Eva’s childhood was dominated by the behaviours of an alcoholic father.
There was so much associated trauma that Eva grew up with little self-esteem. She felt like a failure, no matter what she did, no matter how hard she tried, she couldn’t fix it and she felt hopeless.
As an adult Eva chose to love and marry another alcoholic, saying “you marry what you know.” With alcohol abuse being the foundation on which her life was built, Eva fought to try to change the environment when she had children. She wanted better for her children but wasn’t sure how to stop history repeating itself.
Eva became a single mother of two children, working full-time, on-call, and also on weekends just to pay the bills. It was a hard and exhausting time for her and Eva felt her parenting skills weren’t great because she was terrified of conflict.
When Evan’s daughter turned 14 Eva’s world turned upside down. It was marijuana and it was like her lovely little girl left and another person came to live in her home, with devastating impact.
Her daughter was using all the time and precious money was going missing, but her daughter would deny taking it. Eva didn’t manage and as her daughter started her own family she continued to use.

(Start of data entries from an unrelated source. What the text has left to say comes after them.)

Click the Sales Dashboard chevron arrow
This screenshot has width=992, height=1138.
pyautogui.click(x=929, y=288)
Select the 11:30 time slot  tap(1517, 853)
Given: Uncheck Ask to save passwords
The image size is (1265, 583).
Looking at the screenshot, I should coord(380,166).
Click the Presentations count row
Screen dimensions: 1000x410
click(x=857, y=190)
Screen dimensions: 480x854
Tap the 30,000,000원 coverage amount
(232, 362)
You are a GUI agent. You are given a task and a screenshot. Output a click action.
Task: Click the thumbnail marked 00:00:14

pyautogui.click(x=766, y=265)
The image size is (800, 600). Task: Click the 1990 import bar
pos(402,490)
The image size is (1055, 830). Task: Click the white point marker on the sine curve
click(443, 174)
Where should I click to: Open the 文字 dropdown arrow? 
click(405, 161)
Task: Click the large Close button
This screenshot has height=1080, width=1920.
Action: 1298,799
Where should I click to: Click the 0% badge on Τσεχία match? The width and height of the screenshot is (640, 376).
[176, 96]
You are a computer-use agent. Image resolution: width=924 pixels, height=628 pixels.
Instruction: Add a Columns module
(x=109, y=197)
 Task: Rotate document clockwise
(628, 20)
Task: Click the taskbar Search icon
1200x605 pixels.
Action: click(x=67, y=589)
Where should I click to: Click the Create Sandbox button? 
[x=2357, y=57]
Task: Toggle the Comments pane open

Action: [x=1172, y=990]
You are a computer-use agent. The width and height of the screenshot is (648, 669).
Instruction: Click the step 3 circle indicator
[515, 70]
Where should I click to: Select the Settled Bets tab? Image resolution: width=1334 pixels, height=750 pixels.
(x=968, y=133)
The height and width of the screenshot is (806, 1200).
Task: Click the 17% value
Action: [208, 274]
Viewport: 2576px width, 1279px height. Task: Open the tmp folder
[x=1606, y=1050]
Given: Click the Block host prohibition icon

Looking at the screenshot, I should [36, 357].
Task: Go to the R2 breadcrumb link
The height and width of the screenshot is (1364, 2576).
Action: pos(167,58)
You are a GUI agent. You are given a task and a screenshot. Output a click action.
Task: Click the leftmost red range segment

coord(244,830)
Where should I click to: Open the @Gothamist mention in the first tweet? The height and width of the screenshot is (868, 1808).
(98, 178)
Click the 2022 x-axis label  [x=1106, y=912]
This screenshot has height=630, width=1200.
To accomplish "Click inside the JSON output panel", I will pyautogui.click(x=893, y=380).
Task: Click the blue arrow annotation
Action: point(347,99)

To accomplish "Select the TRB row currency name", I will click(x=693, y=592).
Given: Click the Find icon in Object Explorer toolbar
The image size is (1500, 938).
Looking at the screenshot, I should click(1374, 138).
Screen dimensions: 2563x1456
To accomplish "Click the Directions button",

In the midst of all the chaos Eva discovered Stepping Stone. She wanted a different relationship with her daughter and the course helped her to see what she was doing right, but also what she was doing wrong. She learned to put up boundaries, to stop taking over and trying to fix everything, to stop lending money when she didn’t even have the money for herself. Importantly, the course enabled Eva to feel the grief that comes with living and loving someone who abuses drugs and to know that it’s okay to feel anger and resentment at the turmoil and loss that comes with all of the experiences.
Eva’s decision to do the course was life-changing and she hopes that her story may help another person find the courage to learn a new way to relate to and support a family member with a drug or alcohol problem.